▶ Exercise aim
Format as a JSON list of strings, one string per line and omitting blank lines, the lines of the material from the line containing "Open the DMV navigation dropdown" through the end of the material.

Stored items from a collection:
########
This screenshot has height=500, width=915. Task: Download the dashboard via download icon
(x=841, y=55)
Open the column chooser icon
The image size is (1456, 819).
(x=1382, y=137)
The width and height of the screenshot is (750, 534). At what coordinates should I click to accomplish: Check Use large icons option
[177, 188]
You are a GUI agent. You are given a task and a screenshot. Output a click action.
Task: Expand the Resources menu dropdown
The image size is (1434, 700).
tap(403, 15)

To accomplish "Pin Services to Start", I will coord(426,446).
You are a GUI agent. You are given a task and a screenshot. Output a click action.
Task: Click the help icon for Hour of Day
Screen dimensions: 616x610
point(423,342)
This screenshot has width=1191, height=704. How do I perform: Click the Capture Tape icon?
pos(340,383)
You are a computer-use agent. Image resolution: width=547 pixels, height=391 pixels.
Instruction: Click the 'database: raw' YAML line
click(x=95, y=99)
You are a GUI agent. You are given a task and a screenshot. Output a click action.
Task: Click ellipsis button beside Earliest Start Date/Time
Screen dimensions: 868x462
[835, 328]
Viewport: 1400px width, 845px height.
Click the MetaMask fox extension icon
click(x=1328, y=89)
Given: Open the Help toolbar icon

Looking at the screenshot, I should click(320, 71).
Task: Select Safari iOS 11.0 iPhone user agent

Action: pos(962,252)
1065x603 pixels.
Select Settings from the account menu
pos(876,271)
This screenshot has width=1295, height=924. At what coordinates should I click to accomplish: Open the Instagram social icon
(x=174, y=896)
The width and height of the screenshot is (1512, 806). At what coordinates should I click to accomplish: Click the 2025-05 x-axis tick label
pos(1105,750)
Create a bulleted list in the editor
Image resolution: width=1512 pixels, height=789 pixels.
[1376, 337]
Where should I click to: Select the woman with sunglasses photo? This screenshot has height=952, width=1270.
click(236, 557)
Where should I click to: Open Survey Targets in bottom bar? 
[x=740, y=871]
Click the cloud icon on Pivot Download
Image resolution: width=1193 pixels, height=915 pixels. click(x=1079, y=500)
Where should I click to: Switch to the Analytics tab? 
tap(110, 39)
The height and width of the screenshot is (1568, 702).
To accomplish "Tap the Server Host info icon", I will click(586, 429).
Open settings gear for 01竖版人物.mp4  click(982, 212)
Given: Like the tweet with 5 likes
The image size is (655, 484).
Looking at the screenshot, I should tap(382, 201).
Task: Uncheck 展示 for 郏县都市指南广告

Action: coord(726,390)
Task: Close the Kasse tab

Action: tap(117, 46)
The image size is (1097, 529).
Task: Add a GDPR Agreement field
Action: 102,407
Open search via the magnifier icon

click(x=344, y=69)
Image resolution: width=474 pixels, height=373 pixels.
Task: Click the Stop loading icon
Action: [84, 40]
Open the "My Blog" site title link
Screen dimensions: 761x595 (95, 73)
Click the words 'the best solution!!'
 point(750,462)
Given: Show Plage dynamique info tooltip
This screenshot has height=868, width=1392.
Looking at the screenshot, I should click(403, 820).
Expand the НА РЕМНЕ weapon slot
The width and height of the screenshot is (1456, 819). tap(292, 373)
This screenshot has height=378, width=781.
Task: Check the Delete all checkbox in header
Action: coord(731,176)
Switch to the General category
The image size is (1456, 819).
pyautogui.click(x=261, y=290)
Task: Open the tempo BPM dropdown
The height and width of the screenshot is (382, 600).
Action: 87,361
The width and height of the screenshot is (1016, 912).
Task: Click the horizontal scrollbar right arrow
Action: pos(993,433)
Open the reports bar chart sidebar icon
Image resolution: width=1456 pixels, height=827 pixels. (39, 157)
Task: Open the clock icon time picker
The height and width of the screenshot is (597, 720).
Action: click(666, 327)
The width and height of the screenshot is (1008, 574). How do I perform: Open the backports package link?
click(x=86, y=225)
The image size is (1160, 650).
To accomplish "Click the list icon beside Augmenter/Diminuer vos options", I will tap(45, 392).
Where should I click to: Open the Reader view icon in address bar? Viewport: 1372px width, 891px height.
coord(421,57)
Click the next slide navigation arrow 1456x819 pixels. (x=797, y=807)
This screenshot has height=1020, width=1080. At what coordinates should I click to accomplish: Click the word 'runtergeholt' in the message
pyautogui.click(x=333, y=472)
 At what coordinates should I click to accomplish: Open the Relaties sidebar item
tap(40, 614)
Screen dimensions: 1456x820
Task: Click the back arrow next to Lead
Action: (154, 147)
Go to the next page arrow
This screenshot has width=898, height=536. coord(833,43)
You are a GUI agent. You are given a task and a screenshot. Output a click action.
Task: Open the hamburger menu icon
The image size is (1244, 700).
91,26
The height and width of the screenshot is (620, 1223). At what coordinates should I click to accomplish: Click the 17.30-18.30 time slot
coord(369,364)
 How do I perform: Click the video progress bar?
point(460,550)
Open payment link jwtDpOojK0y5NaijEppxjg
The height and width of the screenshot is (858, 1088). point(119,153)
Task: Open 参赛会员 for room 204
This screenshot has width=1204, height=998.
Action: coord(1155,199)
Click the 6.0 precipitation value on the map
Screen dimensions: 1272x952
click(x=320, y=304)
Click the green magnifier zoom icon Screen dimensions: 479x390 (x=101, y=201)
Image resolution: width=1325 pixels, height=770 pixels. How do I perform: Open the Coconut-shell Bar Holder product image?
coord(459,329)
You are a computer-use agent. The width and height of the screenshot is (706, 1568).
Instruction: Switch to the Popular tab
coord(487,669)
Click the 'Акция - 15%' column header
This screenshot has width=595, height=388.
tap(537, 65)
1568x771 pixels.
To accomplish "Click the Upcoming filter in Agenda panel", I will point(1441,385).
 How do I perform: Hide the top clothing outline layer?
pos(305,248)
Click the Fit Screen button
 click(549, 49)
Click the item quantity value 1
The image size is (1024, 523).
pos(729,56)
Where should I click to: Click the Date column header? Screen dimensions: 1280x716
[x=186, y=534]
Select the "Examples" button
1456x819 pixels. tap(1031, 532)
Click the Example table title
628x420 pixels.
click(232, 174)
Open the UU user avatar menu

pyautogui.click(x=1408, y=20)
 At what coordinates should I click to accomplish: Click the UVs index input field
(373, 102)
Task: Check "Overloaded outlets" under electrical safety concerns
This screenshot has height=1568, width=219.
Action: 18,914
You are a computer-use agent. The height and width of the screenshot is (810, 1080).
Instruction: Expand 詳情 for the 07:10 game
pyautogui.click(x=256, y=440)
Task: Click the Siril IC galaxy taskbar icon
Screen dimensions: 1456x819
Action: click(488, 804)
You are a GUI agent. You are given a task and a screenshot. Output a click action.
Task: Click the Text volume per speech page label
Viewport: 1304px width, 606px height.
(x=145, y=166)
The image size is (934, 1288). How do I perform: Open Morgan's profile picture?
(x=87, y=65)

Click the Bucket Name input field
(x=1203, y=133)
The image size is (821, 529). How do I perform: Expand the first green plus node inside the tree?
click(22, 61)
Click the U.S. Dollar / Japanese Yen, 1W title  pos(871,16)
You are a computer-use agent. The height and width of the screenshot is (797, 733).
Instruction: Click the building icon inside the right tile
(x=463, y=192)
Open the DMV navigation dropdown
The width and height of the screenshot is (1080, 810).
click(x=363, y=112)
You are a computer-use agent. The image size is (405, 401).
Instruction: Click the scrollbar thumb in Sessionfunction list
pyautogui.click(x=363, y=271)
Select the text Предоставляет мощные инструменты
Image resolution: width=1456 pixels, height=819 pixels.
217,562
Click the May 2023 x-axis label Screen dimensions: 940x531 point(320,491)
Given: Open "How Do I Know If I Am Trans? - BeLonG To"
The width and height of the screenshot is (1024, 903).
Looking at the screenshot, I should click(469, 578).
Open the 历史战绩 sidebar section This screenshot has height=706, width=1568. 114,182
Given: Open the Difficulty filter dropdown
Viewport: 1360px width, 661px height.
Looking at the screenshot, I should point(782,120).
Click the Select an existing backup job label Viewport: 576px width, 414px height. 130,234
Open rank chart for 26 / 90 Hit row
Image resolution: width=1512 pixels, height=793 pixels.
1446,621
########
▶ Final answer
[
  "Open the DMV navigation dropdown",
  "The width and height of the screenshot is (1080, 810).",
  "click(x=363, y=112)",
  "You are a computer-use agent. The image size is (405, 401).",
  "Instruction: Click the scrollbar thumb in Sessionfunction list",
  "pyautogui.click(x=363, y=271)",
  "Select the text Предоставляет мощные инструменты",
  "Image resolution: width=1456 pixels, height=819 pixels.",
  "217,562",
  "Click the May 2023 x-axis label Screen dimensions: 940x531 point(320,491)",
  "Given: Open \"How Do I Know If I Am Trans? - BeLonG To\"",
  "The width and height of the screenshot is (1024, 903).",
  "Looking at the screenshot, I should click(469, 578).",
  "Open the 历史战绩 sidebar section This screenshot has height=706, width=1568. 114,182",
  "Given: Open the Difficulty filter dropdown",
  "Viewport: 1360px width, 661px height.",
  "Looking at the screenshot, I should point(782,120).",
  "Click the Select an existing backup job label Viewport: 576px width, 414px height. 130,234",
  "Open rank chart for 26 / 90 Hit row",
  "Image resolution: width=1512 pixels, height=793 pixels.",
  "1446,621"
]